Home Family Practice Adding Benign Breast Dz to Risk Model May Boost Preventive Care

Adding Benign Breast Dz to Risk Model May Boost Preventive Care

Found to increase the number of high-risk women deemed eligible for primary prevention

THURSDAY, Sept. 24, 2015 (HealthDay News) — Greater numbers of high-risk women eligible for primary prevention of breast cancer are identified by incorporating benign breast disease (BBD) diagnoses into the Breast Cancer Surveillance Consortium (BCSC) risk model, according to a study published online Aug. 17 in the Journal of Clinical Oncology.

Jeffrey A. Tice, M.D., from the University of California, San Francisco, and colleagues developed and validated a competing-risk model using 2000 to 2010 Surveillance, Epidemiology, and End Results data for breast cancer incidence and 2010 vital statistics to adjust for the competing risk of death.

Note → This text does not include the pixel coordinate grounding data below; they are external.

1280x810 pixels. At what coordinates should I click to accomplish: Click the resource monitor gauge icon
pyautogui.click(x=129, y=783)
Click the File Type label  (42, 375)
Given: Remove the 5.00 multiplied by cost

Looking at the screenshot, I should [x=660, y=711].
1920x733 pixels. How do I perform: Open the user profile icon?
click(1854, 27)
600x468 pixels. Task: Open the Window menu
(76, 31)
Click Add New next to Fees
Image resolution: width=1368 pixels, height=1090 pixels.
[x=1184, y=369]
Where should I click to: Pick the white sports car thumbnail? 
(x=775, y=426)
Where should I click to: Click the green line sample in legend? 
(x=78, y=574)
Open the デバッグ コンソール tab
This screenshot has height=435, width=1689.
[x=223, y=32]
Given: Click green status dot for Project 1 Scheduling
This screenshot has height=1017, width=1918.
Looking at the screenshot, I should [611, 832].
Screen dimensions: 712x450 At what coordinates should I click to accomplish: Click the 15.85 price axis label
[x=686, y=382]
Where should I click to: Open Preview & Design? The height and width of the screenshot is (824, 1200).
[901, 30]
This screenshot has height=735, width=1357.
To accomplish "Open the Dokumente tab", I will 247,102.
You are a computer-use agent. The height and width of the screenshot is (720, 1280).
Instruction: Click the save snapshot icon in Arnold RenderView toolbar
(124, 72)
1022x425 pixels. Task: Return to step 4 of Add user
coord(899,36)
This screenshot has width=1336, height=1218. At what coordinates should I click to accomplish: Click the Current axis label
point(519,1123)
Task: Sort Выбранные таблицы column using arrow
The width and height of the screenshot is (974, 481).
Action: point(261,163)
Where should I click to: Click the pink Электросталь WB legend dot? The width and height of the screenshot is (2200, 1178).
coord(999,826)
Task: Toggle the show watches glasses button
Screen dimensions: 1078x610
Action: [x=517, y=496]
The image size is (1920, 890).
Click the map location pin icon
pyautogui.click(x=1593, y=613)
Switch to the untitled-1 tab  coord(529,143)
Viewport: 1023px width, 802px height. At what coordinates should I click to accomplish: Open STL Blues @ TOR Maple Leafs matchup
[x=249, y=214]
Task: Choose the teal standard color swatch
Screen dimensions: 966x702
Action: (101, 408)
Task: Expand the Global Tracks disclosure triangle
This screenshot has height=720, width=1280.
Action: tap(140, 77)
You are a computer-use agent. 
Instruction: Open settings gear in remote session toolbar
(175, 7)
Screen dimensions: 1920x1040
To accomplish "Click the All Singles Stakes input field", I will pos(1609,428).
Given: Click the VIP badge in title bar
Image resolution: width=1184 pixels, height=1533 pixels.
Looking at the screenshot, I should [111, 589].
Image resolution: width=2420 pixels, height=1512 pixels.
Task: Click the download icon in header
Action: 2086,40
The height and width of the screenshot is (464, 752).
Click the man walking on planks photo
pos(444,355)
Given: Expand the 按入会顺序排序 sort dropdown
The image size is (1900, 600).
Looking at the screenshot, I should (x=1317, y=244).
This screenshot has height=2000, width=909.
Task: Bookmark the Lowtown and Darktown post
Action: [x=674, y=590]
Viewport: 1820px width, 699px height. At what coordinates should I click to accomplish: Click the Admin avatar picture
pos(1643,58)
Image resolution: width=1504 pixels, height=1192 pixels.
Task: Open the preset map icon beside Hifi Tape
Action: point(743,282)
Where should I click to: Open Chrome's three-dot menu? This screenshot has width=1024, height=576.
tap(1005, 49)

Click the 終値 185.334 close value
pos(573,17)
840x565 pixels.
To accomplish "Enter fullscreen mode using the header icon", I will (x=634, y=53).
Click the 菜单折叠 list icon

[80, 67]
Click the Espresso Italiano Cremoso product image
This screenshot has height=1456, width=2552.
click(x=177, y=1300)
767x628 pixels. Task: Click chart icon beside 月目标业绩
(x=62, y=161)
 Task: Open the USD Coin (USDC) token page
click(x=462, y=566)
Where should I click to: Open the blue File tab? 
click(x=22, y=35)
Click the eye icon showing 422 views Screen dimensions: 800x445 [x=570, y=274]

The researchers found that of the 1,135,977 women (age 35 to 74 years) undergoing mammography with no history of breast cancer, 17 percent had a prior breast biopsy. Invasive breast cancer was diagnosed in 17,908 women over a mean follow-up of 6.9 years. Risk was slightly over-predicted using the BCSC BBD model (expected-to-observed ratio, 1.04) and had modest discriminatory accuracy (area under the receiver operator characteristic curve, 0.665). Adding BBD to the model increased the proportion of women with proliferative findings, with an estimated five-year risk of 3 percent or higher increasing from 9.3 to 27.8 percent (P < 0.001).

“Greater numbers of high-risk women eligible for primary prevention after BBD diagnosis are identified using the BCSC BBD model,” the authors write.